Not Equivalent, But Better: Human Rights and Health Care Behind Bars in the Time of COVID
The COVID-19 pandemic has underscored the lack of resources and oversight that hinders medical care for incarcerated people in the United States. The US Supreme Court has held that “deliberate indifference” to “serious medical needs” violates the Constitution. But this legal standard does not assure the consistent provision of health care services. This leads the United States to fall behind European nations that define universal standards of care grounded in principles of human rights and the ideal of equivalence that incarcerated and non-incarcerated people are entitled to the same health care.

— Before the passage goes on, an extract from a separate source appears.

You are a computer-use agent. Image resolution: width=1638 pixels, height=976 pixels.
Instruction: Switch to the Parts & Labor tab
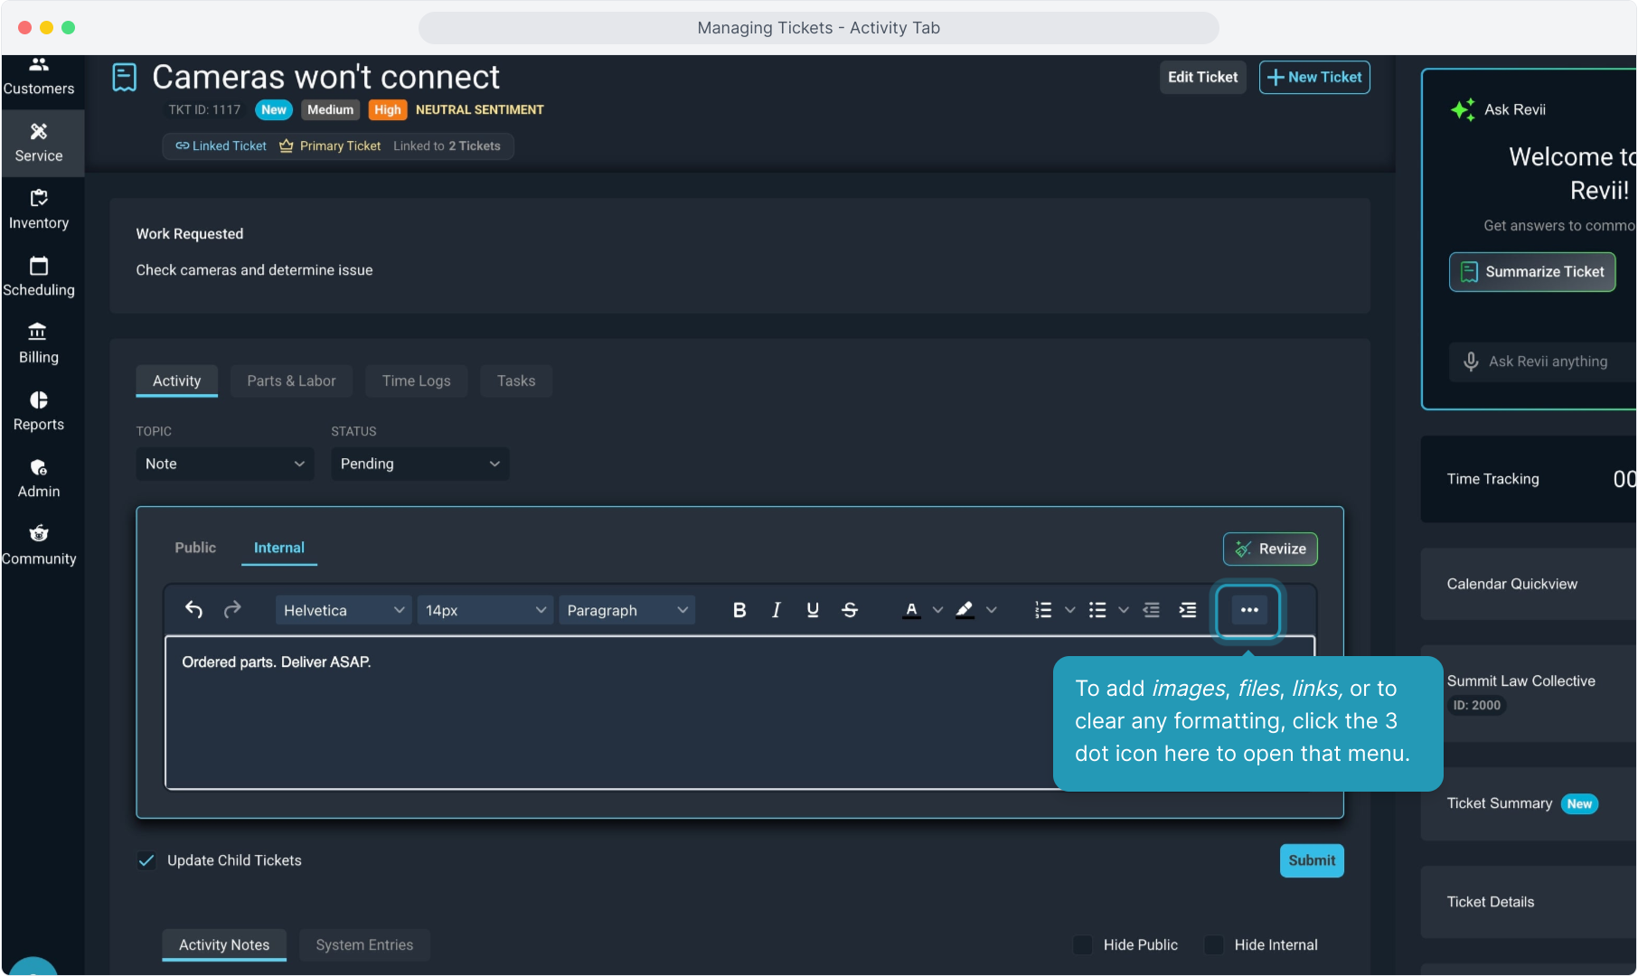click(291, 380)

Drawing on a normative analysis and empirical research, this talk describes an incremental strategy based on expanding Medicaid into correctional facilities and improving comprehensive oversight that would move closer to the normative ideal without resolving many of the thorny problems of correctional health care.

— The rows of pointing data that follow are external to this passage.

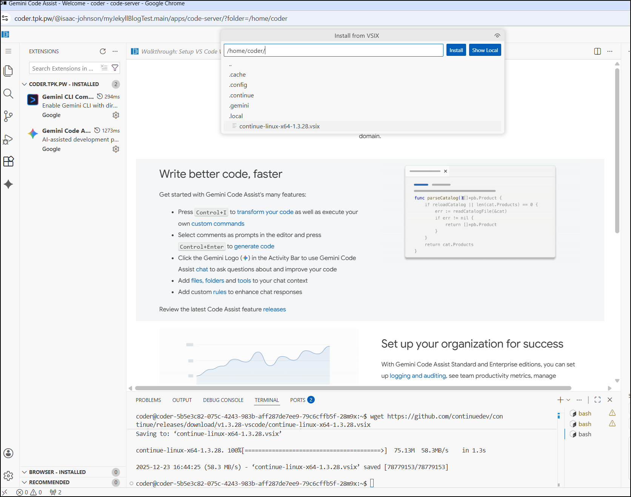Click the editor horizontal scrollbar
Screen dimensions: 631x497
coord(353,388)
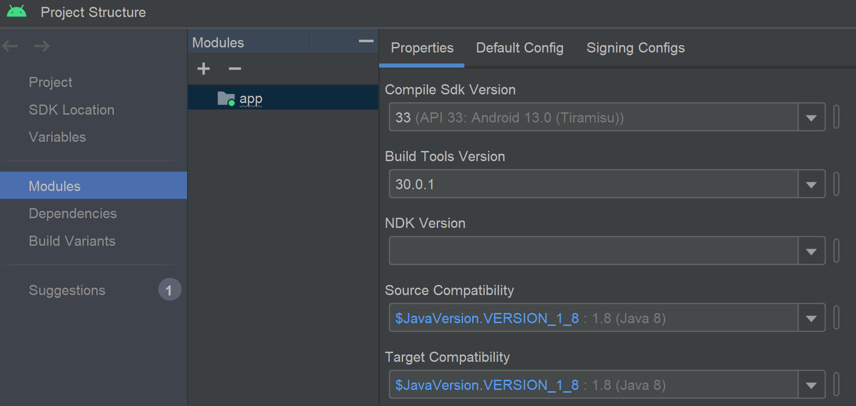Viewport: 856px width, 406px height.
Task: Open the Source Compatibility dropdown arrow
Action: (x=811, y=318)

This is an event of the Office of Academic Clinical Affairs (OACA) hosted by the Center for Bioethics and co-sponsored by the following U of MN units: the Center for Antiracism Research for Health Equity, the Human Rights Center, the Medical School, the Program in Health Disparities Research, the Robina Institute, the School of Nursing, and the School of Public Health.
Want to learn more about Dr. Saloner's work on this topic? Read his publication "A Human Rights Framework for Advancing the Standard of Medical Care for Incarcerated People in the United States in the Time of COVID-19"
Brendan Saloner, PhD, is a Bloomberg Associate Professor of Addiction and Overdose in the Department of Health Policy and Management at the Johns Hopkins Bloomberg School of Public Health and core faculty in the Berman Institute of Bioethics. He focuses on improving the health care safety net for low-income and disadvantaged populations with a special emphasis on people who use drugs and people in the criminal legal system. Dr. Saloner co-leads the evaluation team of the Bloomberg Overdose Initiative, and has received grants from the National Institute on Drug Abuse, Arnold Ventures, and the Greenwall Foundation. He has published widely on topics such as access to Medicaid funded services, substance use policy, and the ethics of resource allocation in public programs.